Weather in Yogyakarta
Yogyakarta Special Region lays approximately 7 south of the equator line and is bathed in tropical; sunshine along the year. Having a tropic climate the daily atmosphere feels a little bit hot and humid. These are only two seasons along the year, the wet or rainy seasons and dry monsoon. Usually the wet seasons begin at September and lasts about August. Generally there are no rainfalls from May to August and therefore the atmosphere feels hot and humid on the day and cool in the night and early morning. The monthly rain falling Yogyakarta varies between 3mm and 496mm in which those above 300mm take place during the month of January up to April.
History of Yogyakarta
People have lived in Central Java and the Yogyakarta area since time immemorial as over the centuries they have been attracted by the rich soil caused by the numerous volcanic eruptions. Earliest recorded history dares from the 9th century and was dominated by Hindu and Buddhist kingdoms that gave rise to the superb temples such as Prambanan, Ratu Boko, Kalasan, Sambisari and Borobudur found in this area. The Kingdom was divided into two regions namely Surakarta Hadiningrat kingdom under the rule of Sunan Pakubuwono III, and Nyayogyakarta Hadiningrat kingdom under the rule of Sultan Hamengku Buwono I. He was the founder of the present line of Sultans who still live in the Kraton and play important role in Javanese culture. The second kingdom was later called Yogyakarta, now better known as Yogyakarta.
Culture of Yogyakarta
Since the former capital and the center of several kingdoms in the past, Yogyakarta and its people are very rich in its cultural heritage. Civilization, art and culture had developed respectively in the era of the ancient Mataram Kingdom 17th – 18th century, and the Sultanate Ngayogyakarto from the mid of 18th century up to today.

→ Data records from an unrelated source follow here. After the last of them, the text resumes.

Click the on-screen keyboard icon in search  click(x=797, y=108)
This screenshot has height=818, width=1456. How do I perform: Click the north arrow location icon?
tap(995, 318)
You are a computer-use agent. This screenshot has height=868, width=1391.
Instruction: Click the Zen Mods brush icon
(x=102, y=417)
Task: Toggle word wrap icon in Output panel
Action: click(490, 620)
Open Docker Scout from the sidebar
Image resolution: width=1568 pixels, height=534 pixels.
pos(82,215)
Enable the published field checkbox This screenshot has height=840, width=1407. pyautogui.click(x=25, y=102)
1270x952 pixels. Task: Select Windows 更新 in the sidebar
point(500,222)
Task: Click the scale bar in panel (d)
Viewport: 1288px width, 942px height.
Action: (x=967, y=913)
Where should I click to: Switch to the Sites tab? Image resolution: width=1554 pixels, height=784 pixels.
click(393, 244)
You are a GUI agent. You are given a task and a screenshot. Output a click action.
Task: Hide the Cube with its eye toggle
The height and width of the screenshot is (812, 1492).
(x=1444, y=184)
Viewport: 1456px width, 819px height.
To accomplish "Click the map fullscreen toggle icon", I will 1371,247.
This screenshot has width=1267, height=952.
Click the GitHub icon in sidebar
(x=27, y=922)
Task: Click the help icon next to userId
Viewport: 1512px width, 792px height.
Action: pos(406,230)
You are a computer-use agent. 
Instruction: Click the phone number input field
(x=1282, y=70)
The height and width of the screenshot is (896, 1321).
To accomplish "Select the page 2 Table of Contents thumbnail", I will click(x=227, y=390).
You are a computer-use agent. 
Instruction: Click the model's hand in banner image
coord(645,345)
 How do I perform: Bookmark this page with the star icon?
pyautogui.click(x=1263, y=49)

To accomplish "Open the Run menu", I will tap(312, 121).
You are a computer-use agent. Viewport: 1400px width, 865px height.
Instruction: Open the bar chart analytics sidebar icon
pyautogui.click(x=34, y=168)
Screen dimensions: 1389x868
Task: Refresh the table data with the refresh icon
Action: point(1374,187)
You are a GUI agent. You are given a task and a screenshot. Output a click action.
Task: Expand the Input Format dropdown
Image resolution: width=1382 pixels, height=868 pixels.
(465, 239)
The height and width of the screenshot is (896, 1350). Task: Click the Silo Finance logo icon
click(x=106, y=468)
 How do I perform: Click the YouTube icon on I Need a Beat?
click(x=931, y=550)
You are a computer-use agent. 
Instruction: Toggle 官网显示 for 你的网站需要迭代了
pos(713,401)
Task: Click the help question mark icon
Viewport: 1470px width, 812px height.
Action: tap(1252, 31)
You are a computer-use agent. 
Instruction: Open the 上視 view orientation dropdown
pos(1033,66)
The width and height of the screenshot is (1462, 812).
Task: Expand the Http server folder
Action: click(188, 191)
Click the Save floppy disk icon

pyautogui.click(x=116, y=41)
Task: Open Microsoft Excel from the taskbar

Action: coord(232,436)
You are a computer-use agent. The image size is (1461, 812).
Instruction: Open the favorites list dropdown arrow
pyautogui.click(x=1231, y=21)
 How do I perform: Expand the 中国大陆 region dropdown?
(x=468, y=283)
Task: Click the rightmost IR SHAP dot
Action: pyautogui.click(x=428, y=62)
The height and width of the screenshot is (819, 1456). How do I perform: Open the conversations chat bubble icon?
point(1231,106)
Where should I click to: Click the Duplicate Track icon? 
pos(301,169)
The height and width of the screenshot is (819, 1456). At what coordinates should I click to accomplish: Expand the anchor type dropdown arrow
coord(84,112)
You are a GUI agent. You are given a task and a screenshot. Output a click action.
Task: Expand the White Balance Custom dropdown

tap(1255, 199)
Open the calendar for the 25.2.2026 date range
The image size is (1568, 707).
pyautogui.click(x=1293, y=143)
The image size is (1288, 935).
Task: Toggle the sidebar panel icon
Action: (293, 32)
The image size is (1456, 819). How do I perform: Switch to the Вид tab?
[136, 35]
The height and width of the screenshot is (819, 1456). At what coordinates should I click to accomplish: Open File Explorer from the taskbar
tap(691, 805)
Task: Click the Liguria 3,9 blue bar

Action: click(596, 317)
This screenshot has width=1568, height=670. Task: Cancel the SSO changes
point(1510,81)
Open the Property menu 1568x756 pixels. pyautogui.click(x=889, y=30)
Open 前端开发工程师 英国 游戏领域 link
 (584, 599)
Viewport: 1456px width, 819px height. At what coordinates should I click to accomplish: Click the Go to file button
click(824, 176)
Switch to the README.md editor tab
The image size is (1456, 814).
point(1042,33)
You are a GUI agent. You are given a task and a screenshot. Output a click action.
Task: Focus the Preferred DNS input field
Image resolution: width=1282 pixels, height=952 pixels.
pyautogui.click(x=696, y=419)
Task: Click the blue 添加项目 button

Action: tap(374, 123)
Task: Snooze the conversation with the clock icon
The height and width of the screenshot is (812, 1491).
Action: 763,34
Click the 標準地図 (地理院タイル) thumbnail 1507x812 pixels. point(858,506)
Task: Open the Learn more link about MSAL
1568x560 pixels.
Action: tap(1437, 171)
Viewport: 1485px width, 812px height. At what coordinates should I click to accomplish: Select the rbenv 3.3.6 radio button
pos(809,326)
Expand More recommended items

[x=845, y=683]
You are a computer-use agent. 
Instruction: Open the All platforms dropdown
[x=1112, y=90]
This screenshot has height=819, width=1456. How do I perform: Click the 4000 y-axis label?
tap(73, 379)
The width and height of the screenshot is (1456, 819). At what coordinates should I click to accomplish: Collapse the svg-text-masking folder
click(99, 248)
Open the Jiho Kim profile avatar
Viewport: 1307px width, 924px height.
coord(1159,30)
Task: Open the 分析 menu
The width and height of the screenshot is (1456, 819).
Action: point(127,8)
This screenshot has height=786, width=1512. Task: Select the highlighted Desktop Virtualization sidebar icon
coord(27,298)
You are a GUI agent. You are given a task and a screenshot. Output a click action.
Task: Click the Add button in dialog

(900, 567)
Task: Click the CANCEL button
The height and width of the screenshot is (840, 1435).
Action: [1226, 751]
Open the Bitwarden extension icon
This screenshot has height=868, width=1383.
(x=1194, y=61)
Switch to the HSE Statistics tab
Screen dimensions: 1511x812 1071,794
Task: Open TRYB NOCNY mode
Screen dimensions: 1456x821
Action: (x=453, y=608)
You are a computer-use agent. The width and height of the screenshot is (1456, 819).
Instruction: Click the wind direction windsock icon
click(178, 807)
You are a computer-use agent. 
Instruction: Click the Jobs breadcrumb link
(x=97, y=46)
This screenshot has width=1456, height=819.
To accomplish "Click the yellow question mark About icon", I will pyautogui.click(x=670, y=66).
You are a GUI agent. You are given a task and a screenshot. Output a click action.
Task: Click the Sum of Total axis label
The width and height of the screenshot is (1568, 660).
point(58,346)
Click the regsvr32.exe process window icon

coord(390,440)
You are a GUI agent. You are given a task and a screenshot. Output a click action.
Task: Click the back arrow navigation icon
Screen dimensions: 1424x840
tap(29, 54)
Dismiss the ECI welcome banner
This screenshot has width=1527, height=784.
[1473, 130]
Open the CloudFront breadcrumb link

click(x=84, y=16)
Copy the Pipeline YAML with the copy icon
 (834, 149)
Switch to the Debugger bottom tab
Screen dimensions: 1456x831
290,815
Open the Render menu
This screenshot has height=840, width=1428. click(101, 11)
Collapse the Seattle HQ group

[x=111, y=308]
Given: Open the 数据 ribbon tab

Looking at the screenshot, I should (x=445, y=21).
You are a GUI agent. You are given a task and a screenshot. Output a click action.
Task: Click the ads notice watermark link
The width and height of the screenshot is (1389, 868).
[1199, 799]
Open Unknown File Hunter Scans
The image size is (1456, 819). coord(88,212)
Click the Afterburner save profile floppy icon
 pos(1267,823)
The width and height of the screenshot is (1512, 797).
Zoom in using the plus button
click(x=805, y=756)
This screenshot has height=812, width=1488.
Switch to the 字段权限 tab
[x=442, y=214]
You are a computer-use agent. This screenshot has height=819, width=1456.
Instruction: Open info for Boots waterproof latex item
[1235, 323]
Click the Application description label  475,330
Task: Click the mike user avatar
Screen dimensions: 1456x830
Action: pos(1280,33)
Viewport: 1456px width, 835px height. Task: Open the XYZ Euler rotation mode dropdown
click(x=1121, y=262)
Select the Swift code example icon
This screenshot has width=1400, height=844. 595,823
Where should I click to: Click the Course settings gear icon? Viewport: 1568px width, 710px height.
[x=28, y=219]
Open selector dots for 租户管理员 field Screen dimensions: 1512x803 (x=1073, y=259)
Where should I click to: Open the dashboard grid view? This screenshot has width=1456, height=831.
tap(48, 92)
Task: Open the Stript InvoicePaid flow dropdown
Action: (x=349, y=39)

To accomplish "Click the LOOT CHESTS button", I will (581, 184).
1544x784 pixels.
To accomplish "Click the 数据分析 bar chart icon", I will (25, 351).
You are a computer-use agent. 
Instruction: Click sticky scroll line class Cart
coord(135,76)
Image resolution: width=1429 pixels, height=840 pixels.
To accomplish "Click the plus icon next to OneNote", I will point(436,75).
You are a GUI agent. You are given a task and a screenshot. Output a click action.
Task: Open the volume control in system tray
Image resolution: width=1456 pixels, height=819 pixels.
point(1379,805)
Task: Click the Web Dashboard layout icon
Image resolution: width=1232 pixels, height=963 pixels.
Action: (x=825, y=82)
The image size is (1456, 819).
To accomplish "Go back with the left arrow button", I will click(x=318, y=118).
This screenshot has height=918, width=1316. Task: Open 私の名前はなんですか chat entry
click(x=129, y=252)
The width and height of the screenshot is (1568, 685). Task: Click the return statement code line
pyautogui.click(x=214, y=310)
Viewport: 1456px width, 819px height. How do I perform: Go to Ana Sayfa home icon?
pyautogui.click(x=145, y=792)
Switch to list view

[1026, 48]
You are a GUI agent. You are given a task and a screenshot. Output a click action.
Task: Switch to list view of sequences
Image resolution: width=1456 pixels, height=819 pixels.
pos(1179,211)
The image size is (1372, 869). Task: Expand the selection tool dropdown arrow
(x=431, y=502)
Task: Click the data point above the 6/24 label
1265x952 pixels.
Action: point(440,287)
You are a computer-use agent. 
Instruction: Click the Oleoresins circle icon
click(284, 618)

Yogyakarta is Java’s most popular tourist destination for internationals and Indonesians alike. It has unlimited options for hotels, restaurants, entertainment, and tours. It’s a very easy city to get around and is easily enjoyed.Whatever Yogyakarta is, or aims to be, this charming city with its surrounding jungles, rice fields and mountains lies in the heart of Indonesia’s most important ancient empires. In Yogyakarta itself you can visit the impressive Sultan’s Palace under the watchful, but friendly eyes, of a hundred palace guards in their traditional and distinctive uniforms.
Then, a stroll down Malioboro Street is an unforgettable shopping experience where fine batik, silverwork, ceramics, earthenware, locally produced hand rolled cigars, traditional medications, leather, curios, wood carvings, furniture, masks, and puppets are among the many offerings.
Yogyakarta is the easiest and best place in Java to see traditional Javanese performing arts. The Ramayana ballet, traditional orchestra, and a variety of leather puppet performances are held on a regular basis. It is important to note that this is all part of the living culture of Yogyakarta and color of daily activities of live and behavior of the local inhabitants, particularly the Javanese community with its traditional way of life and customs.
So, because of its culture richness and heritage, Yogyakarta has long been known as the cradle of Javanese culture.